Exercise prompt » There are pictures in the records below; leave them out and set down exactly the lines from the one holding "Screen dimensions: 281x192" through the one holding "This screenshot has width=682, height=1500.".

*** Data for review ***

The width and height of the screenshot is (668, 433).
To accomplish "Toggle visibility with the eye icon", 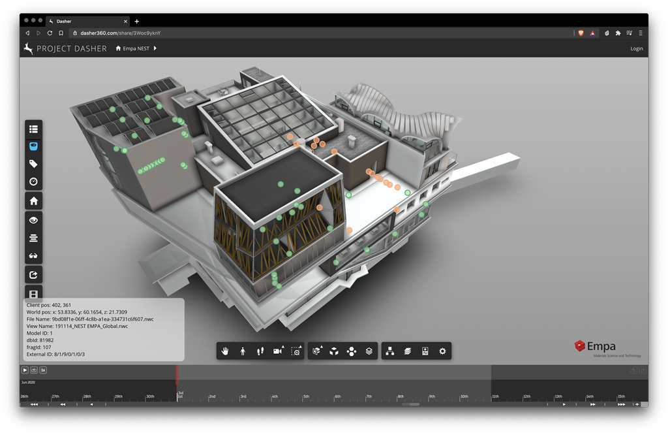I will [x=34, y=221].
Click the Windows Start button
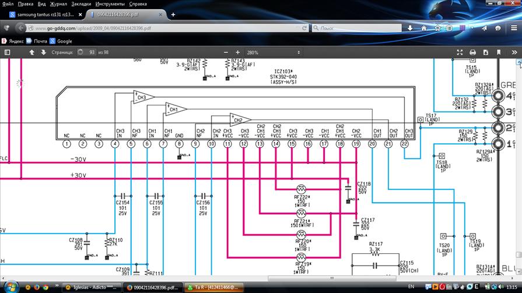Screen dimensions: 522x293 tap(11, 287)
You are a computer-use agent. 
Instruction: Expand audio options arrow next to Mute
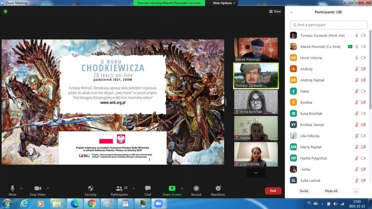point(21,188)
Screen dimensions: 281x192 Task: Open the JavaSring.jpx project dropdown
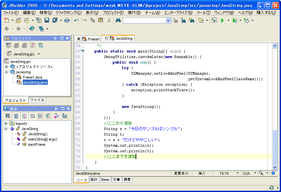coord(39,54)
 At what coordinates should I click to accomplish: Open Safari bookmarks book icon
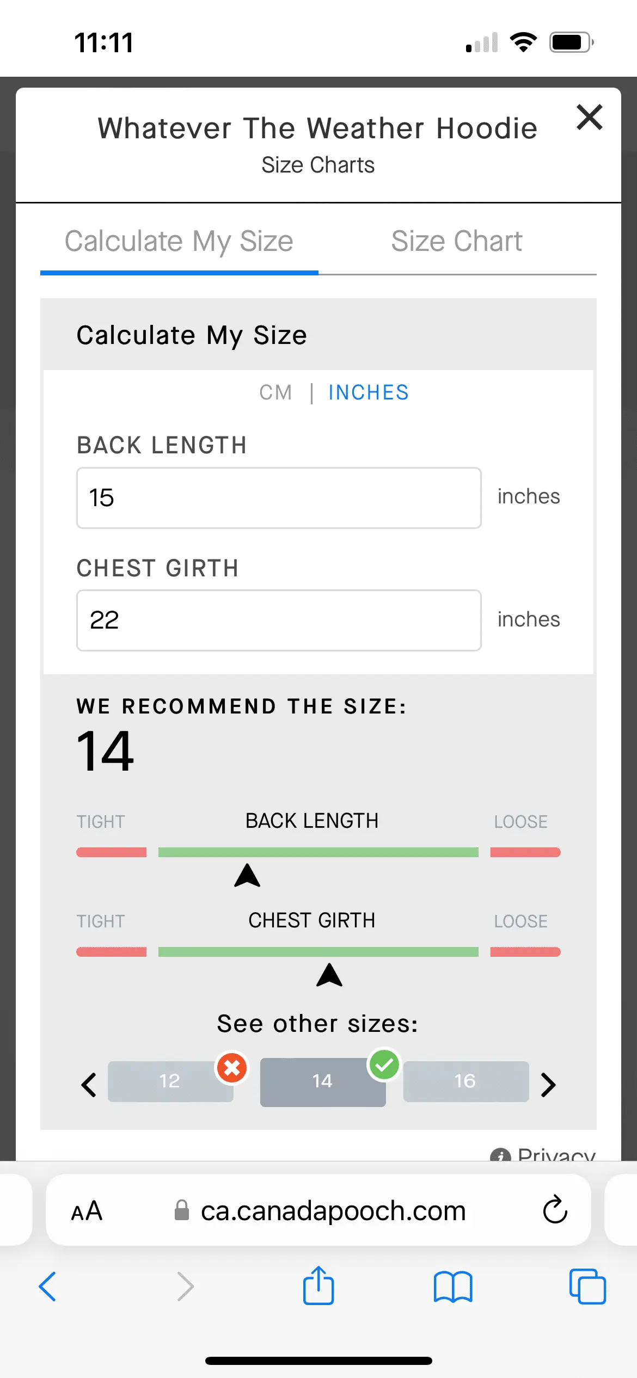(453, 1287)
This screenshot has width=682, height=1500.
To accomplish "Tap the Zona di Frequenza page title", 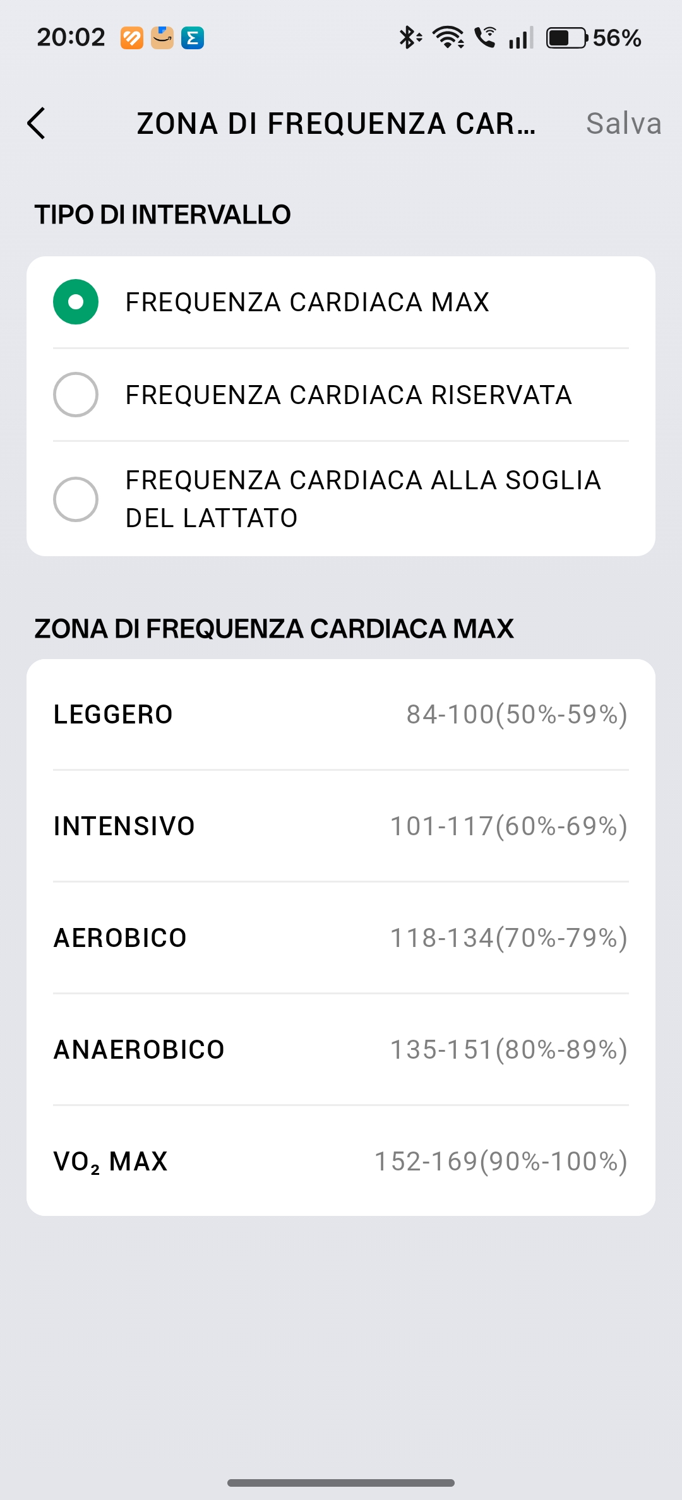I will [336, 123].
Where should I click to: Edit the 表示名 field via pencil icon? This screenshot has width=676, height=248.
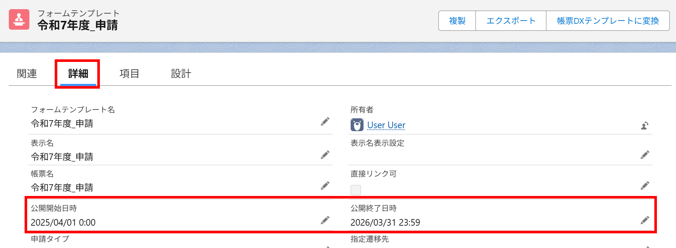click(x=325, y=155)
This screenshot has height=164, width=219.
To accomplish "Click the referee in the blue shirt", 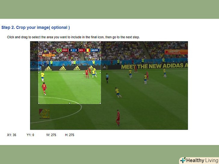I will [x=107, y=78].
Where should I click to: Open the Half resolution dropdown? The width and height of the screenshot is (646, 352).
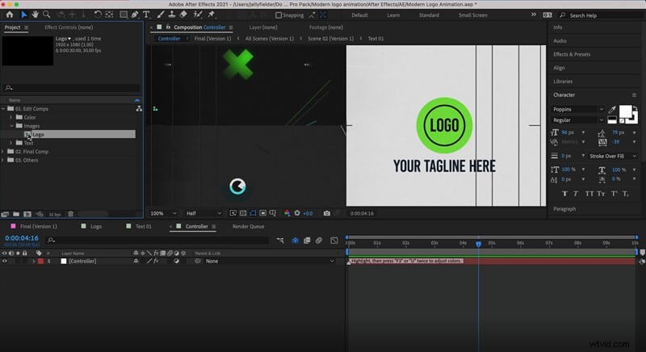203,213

*** End of Data for review ***
*** Data for review ***

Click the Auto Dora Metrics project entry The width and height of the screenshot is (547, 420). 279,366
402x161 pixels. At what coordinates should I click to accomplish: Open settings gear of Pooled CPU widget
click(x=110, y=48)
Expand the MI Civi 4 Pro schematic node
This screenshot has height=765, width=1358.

*** End of Data for review ***

Task output »
Screen dimensions: 281x192 Task: Open the JavaSring.jpx project dropdown
coord(39,54)
 At what coordinates should I click to accomplish: Open Safari bookmarks book icon
(453, 1287)
This screenshot has width=682, height=1500.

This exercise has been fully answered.